# EXERCISE DESCRIPTION:
A complete answer includes every line below with the word "width".
*** Opening of INPUT MATERIAL ***
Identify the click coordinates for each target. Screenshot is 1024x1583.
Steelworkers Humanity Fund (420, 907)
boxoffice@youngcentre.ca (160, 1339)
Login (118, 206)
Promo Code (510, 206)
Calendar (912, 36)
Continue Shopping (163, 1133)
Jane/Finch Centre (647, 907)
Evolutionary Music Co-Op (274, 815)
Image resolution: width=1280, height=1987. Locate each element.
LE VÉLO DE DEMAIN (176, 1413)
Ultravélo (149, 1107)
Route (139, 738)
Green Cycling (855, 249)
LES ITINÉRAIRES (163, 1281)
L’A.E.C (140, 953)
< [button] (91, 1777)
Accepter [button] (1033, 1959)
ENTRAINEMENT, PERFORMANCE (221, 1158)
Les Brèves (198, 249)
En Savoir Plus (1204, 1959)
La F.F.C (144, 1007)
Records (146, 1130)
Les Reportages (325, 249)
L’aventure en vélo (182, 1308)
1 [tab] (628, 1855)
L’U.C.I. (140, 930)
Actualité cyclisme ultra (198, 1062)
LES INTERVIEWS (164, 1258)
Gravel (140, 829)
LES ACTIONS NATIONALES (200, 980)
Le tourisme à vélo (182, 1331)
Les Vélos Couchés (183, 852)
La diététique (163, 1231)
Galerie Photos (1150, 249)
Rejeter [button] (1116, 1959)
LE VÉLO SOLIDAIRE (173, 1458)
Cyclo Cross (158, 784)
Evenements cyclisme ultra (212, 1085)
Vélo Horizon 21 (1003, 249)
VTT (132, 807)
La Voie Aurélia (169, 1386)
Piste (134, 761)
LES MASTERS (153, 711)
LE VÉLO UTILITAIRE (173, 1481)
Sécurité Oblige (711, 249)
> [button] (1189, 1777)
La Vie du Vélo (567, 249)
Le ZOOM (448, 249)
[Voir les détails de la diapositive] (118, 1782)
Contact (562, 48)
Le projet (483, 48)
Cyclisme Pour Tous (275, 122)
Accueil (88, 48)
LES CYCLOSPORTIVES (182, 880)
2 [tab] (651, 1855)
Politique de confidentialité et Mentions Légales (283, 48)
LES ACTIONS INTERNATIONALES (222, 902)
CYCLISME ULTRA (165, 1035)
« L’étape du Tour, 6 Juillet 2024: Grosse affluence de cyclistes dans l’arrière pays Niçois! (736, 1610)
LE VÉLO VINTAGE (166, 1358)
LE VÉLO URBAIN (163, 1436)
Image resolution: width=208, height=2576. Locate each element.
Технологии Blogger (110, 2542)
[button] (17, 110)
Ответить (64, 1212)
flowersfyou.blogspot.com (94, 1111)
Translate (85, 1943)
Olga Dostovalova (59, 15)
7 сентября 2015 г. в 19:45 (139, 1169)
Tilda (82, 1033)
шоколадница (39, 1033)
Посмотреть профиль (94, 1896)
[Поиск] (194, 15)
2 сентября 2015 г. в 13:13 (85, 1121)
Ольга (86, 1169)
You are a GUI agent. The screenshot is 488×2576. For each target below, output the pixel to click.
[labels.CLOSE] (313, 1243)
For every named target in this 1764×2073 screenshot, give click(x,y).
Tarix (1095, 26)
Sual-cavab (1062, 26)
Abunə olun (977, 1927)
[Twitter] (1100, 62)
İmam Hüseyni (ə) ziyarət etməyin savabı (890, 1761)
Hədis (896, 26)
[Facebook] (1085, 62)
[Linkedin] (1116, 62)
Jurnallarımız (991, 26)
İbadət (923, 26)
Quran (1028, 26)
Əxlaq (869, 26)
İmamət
*** Close of INPUT MATERIAL ***
# ANSWER SPACE:
Image resolution: width=1280, height=1987. Locate each element.
Image resolution: width=208, height=2576. Locate each element.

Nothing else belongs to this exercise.